= George R. Noyes =

Unitarian minister and scholar

George Rapall Noyes (March 6, 1798 – June 3, 1868) was a Unitarian minister and scholar at Harvard University.

==Biography==
Noyes was born in Newburyport and graduated from Harvard in 1818, studied divinity there, was licensed to preach in 1822, served as tutor in 1823–27, and in 1827 was ordained pastor of the First Unitarian Society of Petersham, Massachusetts. He received the degree of D.D. from Harvard in 1839. From October 1840 until his death, he was Hancock Professor of Hebrew and Dexter Lecturer on Biblical Literature in the Theological Department of Harvard College. He was an eminent Greek and Hebrew scholar, and proficient in sacred literature. Noyes died in Cambridge, Massachusetts, a few days after correcting the final page proofs for his New Testament translation.

==Works==
Noyes devoted many years to the translation of the Old and New Testaments, to which he added copious notes.

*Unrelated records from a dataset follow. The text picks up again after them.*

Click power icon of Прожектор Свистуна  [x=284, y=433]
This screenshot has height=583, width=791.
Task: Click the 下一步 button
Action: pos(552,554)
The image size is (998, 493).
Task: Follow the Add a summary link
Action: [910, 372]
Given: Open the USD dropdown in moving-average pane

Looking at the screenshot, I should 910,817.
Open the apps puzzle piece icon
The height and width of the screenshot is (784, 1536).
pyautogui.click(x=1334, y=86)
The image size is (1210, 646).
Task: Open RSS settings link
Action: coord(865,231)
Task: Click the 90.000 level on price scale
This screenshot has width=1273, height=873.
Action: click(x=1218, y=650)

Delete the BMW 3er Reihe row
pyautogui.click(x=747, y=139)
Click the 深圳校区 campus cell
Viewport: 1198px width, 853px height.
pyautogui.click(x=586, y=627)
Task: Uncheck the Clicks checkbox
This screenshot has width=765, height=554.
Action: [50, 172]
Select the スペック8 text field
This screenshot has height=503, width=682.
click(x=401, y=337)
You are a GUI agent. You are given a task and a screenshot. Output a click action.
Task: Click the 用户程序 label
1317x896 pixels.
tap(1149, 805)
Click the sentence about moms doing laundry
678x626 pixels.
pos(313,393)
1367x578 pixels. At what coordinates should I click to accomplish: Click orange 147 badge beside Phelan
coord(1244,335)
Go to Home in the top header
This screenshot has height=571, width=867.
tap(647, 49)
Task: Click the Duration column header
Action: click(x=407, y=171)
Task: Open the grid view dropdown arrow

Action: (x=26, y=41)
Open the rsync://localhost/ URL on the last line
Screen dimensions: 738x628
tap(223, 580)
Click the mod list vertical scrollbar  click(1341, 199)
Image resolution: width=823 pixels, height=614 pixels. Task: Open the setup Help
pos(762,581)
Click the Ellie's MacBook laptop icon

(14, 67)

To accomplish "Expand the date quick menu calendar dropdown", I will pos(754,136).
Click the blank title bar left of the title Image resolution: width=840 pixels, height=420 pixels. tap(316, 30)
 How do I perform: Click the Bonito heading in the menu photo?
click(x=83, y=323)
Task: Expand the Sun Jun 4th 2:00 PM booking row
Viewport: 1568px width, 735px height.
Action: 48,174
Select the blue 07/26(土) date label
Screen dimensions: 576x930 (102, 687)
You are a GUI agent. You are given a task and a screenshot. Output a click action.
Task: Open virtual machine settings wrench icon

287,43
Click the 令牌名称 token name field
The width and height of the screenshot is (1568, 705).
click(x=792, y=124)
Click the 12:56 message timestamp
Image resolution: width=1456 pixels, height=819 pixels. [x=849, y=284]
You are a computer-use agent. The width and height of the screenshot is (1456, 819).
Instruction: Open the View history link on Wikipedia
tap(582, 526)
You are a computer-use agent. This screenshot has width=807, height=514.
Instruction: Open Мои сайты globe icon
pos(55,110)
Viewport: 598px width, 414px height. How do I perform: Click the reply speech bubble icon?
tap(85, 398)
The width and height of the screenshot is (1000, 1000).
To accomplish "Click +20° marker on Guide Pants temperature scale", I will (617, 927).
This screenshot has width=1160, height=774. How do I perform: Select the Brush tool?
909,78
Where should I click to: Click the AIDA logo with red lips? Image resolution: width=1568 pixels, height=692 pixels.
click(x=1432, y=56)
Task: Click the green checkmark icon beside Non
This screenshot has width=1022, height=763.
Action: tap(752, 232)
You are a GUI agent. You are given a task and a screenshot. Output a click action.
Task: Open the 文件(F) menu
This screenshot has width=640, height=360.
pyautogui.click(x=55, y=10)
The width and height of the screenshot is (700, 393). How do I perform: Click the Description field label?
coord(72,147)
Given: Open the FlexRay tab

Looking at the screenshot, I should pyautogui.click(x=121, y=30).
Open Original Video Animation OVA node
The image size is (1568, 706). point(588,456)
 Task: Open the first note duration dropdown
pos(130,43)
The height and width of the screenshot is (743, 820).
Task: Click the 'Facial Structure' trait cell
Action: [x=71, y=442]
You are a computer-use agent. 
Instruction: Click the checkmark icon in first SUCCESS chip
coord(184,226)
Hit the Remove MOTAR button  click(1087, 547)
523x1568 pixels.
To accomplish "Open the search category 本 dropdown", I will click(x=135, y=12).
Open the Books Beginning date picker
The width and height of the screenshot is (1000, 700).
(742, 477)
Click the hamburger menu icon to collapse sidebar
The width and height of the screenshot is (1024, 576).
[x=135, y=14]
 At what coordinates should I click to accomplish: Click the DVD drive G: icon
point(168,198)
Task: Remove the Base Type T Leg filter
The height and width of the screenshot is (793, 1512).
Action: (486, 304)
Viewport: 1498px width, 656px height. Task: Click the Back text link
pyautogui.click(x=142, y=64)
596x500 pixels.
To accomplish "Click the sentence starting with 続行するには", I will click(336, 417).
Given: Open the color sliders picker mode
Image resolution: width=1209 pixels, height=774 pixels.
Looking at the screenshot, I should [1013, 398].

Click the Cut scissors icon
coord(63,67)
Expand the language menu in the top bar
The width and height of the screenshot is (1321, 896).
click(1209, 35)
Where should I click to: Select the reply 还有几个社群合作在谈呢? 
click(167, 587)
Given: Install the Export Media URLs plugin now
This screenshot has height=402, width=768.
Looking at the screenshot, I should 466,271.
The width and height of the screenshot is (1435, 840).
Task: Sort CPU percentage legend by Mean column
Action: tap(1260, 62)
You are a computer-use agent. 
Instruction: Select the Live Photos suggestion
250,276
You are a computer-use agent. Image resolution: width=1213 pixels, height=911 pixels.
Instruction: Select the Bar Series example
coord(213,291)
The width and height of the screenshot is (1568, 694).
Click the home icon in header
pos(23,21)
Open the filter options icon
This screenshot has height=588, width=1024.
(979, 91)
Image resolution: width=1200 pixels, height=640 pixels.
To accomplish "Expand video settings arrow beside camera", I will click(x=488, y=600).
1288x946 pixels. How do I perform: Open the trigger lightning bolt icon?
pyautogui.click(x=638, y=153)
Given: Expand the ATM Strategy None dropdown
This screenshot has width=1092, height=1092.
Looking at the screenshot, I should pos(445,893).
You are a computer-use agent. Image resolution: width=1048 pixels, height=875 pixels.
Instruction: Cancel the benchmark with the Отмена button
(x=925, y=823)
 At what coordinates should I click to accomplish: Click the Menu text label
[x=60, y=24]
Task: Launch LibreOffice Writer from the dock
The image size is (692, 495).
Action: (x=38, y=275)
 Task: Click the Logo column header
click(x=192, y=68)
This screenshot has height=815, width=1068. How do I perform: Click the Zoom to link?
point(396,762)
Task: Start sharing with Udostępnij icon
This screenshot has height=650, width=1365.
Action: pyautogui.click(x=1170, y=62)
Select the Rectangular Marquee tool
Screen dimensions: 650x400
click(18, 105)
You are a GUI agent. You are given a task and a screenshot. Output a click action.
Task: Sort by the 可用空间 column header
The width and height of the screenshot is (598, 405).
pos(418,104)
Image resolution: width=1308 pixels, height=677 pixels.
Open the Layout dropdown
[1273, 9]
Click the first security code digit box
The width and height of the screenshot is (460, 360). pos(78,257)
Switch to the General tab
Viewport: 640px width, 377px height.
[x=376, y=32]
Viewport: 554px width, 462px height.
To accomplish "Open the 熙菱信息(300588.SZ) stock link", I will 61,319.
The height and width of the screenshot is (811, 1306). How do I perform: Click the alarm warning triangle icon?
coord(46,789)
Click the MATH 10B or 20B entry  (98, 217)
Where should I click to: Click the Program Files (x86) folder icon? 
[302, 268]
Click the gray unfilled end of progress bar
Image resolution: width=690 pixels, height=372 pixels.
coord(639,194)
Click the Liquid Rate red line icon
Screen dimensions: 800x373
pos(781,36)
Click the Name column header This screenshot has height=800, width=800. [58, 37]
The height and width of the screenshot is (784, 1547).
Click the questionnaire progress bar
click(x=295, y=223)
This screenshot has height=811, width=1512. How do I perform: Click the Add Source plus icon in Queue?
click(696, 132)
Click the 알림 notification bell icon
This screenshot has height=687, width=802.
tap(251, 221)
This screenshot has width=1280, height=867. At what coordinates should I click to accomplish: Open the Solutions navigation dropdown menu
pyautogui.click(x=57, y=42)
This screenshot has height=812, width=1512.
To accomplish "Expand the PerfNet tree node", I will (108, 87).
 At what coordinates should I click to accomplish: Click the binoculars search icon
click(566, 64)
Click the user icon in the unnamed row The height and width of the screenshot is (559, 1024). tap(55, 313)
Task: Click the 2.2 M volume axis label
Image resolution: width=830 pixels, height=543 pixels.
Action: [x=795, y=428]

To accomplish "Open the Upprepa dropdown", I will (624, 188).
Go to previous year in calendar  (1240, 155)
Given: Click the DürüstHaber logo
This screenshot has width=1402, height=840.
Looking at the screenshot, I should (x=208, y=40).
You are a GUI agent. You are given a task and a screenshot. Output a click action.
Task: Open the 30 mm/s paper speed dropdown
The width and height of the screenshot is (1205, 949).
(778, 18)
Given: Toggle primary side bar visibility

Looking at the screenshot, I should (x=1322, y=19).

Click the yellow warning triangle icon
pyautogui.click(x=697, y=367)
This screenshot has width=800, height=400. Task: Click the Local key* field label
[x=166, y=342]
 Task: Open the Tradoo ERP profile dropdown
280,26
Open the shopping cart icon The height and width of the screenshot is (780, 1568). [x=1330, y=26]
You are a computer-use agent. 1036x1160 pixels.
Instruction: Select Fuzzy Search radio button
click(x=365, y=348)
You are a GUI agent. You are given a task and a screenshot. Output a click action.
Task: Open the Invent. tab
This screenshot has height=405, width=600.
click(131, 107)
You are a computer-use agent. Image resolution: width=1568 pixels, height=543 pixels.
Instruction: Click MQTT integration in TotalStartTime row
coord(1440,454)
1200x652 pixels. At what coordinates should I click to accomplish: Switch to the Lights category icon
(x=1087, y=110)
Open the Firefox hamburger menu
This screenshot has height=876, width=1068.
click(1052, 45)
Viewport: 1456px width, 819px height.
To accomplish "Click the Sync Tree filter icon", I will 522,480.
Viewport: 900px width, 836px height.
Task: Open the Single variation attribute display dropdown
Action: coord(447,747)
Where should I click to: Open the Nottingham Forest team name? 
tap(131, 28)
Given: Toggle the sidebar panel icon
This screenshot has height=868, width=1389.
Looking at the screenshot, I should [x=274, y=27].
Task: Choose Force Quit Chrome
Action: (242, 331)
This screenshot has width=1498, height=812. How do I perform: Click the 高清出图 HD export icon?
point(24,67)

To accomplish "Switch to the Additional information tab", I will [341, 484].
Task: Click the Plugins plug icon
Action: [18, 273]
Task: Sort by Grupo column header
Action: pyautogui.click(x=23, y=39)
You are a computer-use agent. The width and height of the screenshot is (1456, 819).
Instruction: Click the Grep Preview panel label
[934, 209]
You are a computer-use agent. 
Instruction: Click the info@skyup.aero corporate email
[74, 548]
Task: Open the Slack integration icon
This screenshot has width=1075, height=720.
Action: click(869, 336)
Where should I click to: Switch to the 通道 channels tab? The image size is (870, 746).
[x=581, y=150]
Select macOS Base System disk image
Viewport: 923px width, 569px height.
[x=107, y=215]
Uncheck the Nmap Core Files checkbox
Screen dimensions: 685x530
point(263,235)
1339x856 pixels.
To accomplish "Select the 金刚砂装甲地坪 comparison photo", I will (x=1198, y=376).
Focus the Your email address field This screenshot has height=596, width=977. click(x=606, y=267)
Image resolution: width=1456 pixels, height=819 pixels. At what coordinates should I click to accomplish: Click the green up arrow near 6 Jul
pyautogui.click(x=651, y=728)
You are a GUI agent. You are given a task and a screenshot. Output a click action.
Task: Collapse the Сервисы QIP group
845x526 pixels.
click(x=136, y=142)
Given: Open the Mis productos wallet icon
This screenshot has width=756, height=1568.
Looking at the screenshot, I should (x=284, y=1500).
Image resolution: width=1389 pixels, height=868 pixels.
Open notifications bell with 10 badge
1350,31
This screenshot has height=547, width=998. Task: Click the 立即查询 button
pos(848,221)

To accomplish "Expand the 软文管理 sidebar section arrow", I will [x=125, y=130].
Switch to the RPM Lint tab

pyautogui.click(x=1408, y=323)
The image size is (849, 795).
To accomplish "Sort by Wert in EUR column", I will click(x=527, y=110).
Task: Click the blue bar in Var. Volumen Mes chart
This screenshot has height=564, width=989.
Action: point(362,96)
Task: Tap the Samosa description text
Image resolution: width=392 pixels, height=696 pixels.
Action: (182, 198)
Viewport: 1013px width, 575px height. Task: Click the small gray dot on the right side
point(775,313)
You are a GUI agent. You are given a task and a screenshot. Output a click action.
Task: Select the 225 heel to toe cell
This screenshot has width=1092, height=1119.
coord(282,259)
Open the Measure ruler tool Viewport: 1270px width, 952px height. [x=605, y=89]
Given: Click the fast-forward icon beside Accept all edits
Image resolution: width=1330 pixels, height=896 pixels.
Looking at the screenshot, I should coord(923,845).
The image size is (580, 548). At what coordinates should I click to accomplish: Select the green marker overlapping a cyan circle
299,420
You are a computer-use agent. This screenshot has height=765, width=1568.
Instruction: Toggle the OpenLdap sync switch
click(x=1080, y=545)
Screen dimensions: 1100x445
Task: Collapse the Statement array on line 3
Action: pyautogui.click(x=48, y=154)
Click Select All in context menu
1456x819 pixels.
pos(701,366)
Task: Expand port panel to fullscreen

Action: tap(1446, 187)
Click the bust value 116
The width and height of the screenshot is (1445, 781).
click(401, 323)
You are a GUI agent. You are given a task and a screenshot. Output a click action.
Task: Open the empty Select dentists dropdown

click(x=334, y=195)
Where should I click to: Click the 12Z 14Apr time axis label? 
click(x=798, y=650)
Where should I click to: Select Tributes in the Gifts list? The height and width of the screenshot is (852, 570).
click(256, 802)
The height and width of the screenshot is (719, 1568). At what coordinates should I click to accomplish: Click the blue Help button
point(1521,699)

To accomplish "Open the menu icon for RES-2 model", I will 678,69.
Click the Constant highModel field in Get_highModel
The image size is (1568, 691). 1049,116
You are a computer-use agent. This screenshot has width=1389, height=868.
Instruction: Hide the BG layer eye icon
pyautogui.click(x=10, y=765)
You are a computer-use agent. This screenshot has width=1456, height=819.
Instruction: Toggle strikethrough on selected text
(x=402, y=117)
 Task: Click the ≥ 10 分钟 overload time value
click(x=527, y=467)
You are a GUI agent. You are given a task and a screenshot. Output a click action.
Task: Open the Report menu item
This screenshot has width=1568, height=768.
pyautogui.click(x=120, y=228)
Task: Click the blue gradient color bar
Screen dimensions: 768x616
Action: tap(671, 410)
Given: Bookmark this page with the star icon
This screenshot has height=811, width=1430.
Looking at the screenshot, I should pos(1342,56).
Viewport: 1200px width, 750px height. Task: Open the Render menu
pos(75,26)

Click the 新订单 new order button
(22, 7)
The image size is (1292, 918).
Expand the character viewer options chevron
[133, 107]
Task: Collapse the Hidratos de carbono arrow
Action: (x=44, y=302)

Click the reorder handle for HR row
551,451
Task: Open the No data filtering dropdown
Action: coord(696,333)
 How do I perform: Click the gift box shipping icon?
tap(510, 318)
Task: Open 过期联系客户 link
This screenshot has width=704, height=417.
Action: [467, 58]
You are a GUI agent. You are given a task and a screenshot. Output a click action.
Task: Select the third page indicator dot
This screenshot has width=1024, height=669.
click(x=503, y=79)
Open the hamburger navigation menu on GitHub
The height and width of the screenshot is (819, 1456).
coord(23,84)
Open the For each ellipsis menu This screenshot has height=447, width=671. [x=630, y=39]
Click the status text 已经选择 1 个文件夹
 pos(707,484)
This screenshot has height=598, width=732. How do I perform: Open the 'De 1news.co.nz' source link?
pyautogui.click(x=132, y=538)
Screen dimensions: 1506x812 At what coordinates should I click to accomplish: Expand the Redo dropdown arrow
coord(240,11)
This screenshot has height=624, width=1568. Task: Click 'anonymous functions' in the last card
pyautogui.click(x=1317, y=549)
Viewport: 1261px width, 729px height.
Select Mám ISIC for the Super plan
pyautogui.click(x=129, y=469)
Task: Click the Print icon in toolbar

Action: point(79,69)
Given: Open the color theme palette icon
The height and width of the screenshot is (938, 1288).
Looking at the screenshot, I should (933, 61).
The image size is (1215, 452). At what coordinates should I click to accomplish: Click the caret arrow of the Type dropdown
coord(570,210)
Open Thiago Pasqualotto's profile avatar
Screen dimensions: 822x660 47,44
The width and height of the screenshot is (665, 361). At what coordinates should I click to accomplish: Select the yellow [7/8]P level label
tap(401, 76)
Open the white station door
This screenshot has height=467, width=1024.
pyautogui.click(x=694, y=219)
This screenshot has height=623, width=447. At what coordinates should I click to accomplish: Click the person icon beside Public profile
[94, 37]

His works, which are chiefly in the department of Hebrew philology, are:
- An Amended Version of the Book of Job (Cambridge, 1827; 2d ed., Boston, 1838)
- The Psalms (1827)
- The Prophets (1843; 3d ed., 2 vols., 1866)
- Proverbs, Ecclesiastes, and Canticles (1846)
- Theological Essays, Selected from Various Authors (1856)
- New Translation of the New Testament, posthumous (1869)
He was a contributor to the Christian Examiner.

==Family==
His son Stephen Butterick Noyes was librarian at the Brooklyn Library (now the business library of the Brooklyn Public Library).